**What to do**
Among the entries that follow, find every line with the word "agent" and list it.

**Provided material**
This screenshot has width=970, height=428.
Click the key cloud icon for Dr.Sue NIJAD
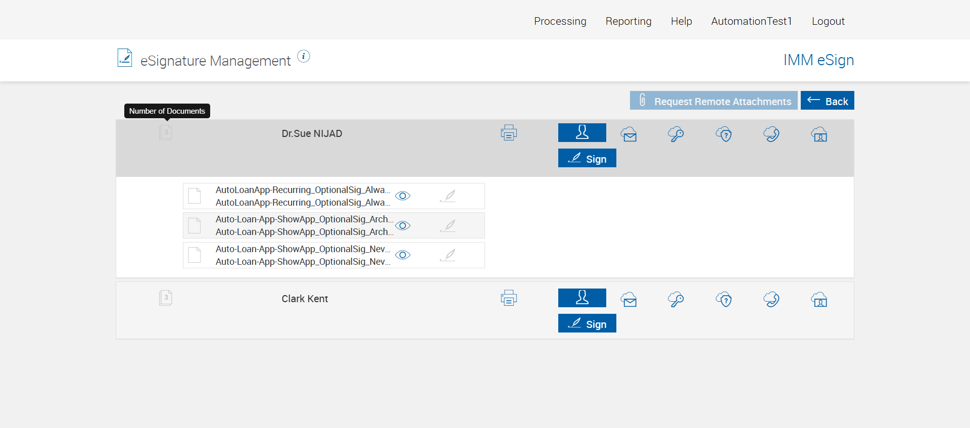tap(676, 134)
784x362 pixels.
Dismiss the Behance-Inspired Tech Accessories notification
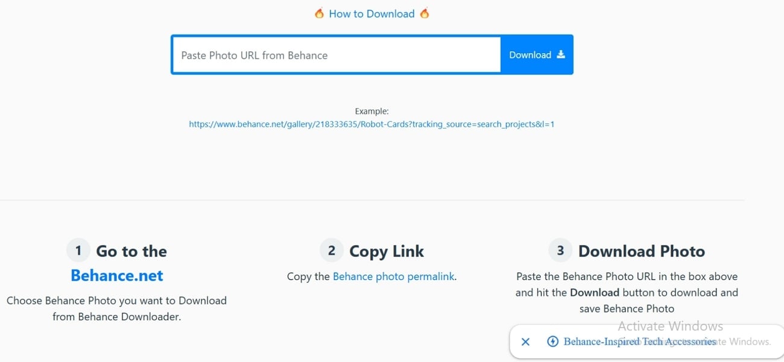click(x=525, y=341)
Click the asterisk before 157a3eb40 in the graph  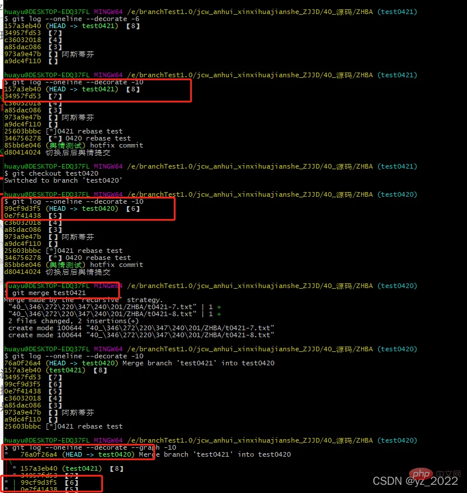click(x=14, y=468)

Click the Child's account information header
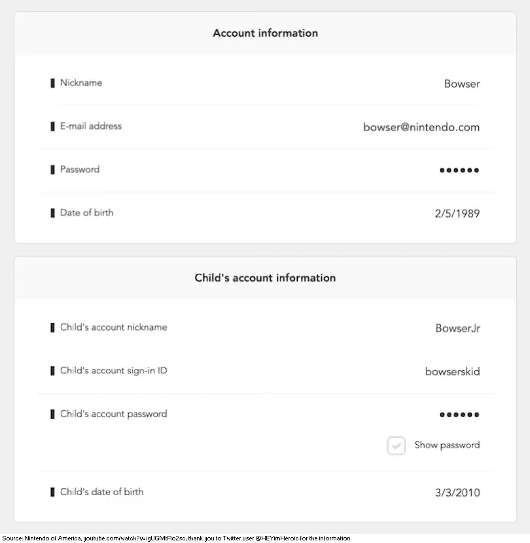[265, 278]
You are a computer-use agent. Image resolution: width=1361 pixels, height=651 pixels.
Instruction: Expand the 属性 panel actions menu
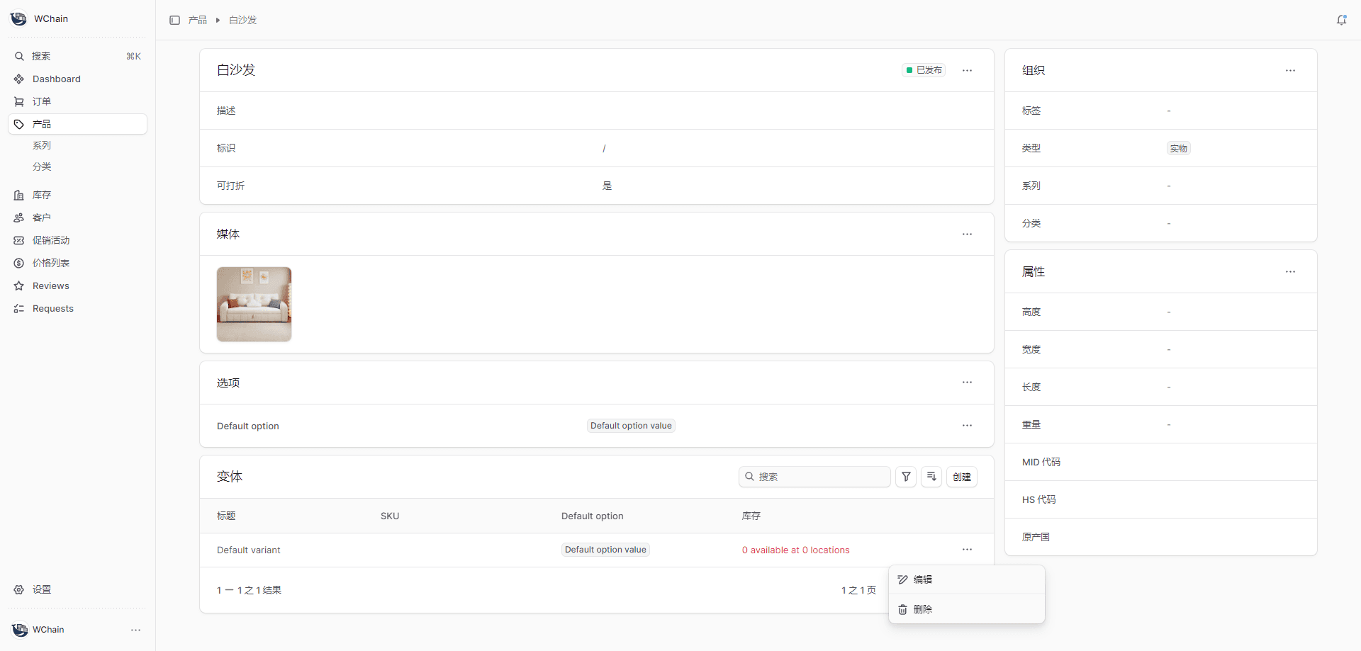(1290, 271)
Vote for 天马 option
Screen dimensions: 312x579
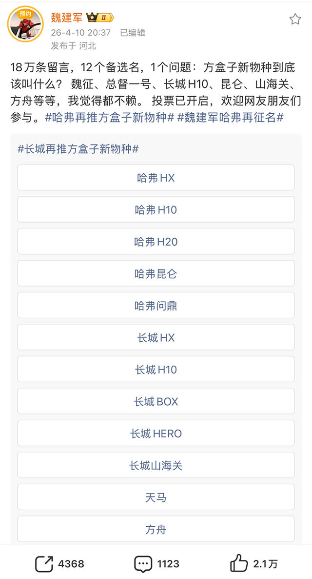pos(156,497)
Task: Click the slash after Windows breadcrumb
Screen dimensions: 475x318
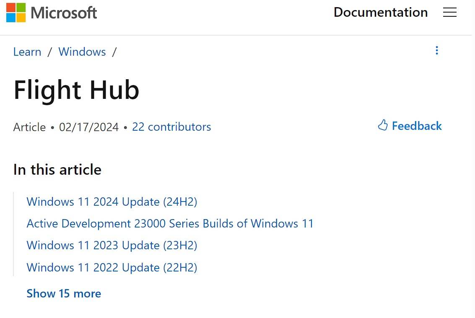Action: (114, 52)
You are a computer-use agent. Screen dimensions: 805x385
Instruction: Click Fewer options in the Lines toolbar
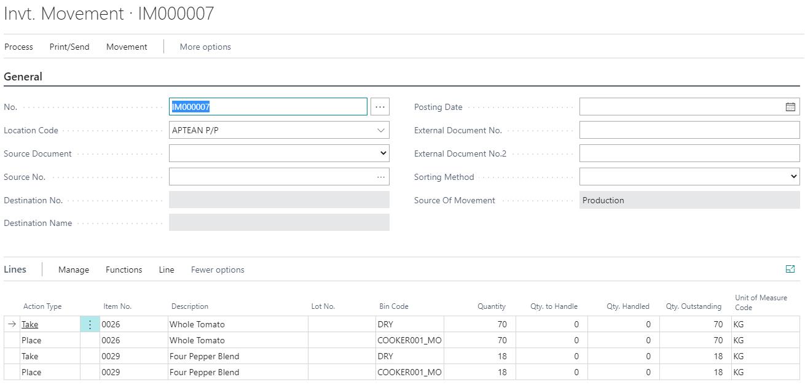[x=218, y=270]
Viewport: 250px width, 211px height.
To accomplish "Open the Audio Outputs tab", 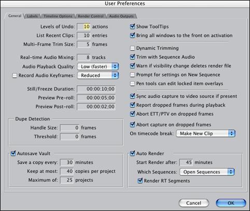I will [121, 16].
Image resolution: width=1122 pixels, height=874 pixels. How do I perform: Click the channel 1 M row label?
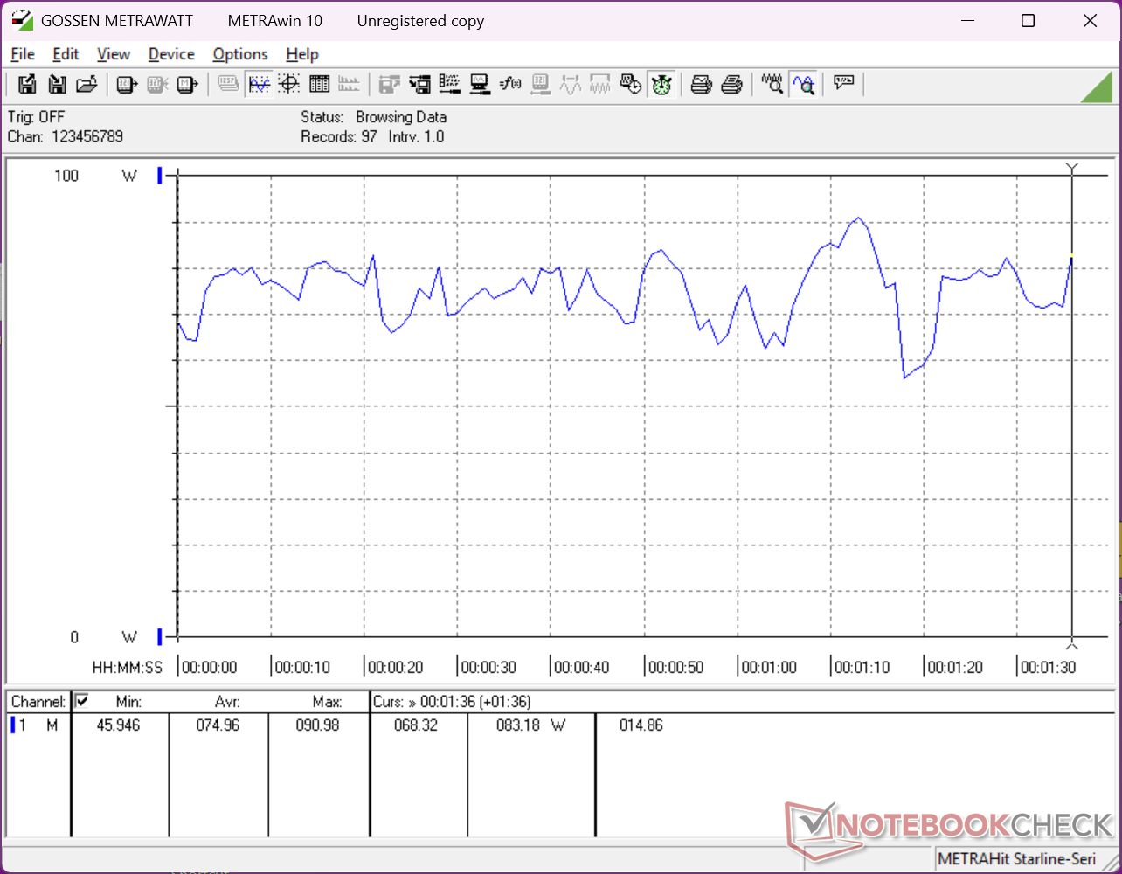click(x=35, y=725)
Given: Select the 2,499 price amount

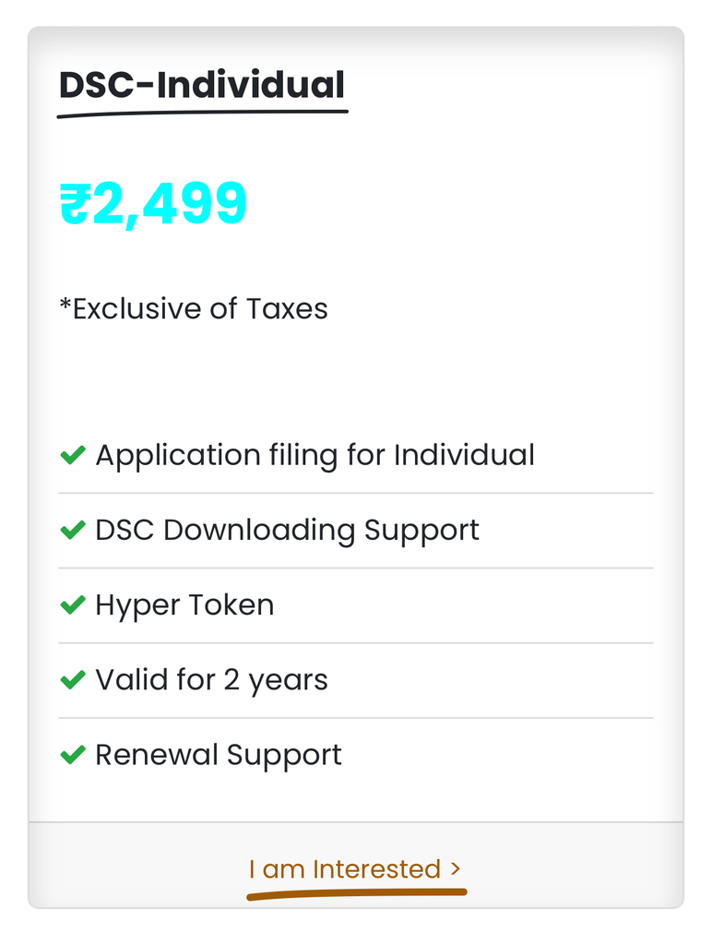Looking at the screenshot, I should [170, 204].
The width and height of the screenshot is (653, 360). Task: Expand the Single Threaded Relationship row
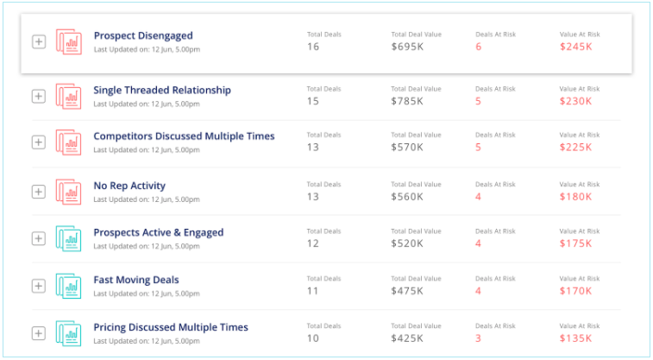pos(38,96)
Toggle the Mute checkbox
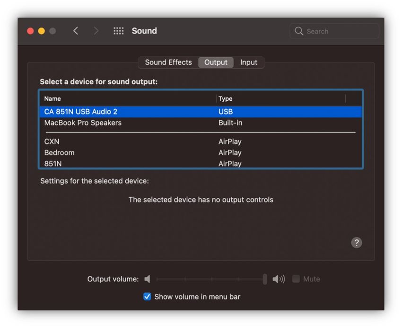Viewport: 402px width, 328px height. [296, 279]
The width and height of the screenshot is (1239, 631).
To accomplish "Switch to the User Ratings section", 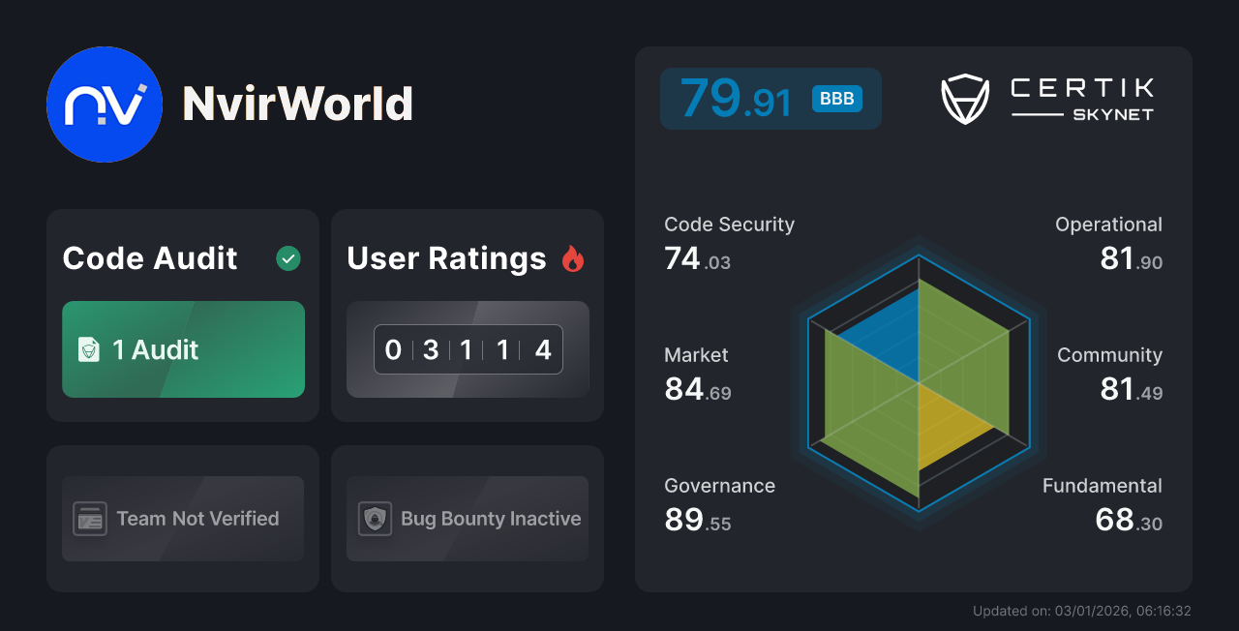I will [x=445, y=258].
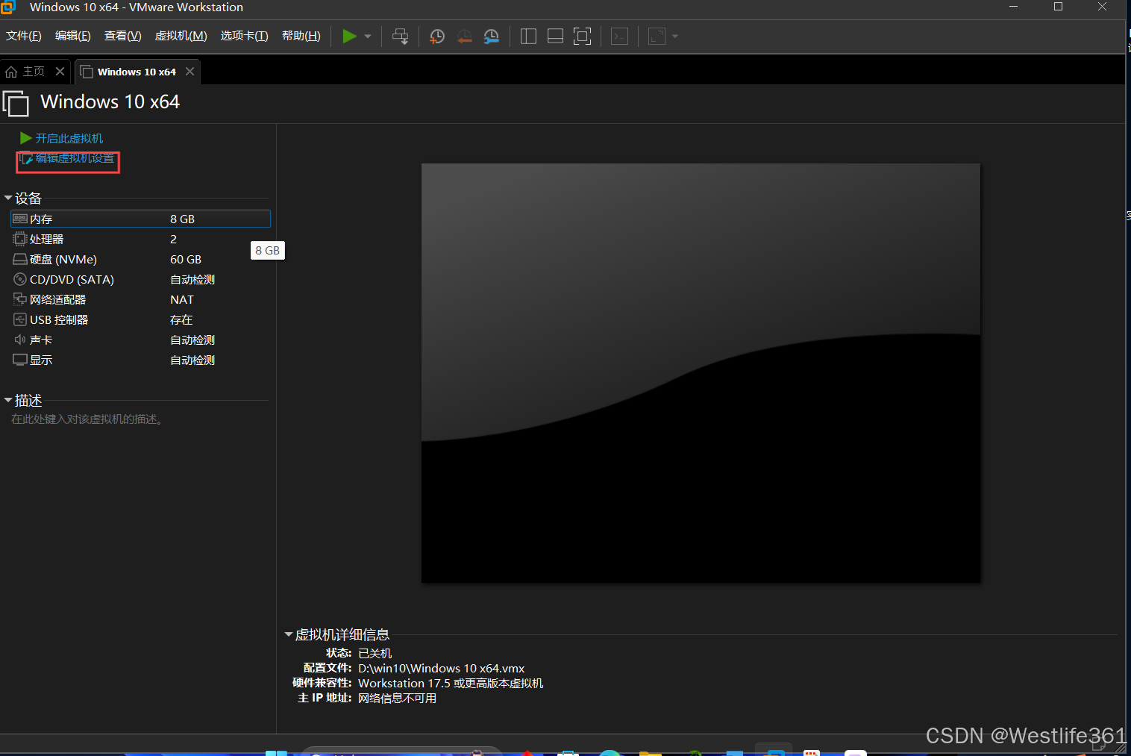Toggle the library sidebar panel

(x=527, y=36)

**Exercise solution**
You are a computer-use agent. Image resolution: width=1361 pixels, height=651 pixels.
You are a computer-use agent. Screen dimensions: 805x385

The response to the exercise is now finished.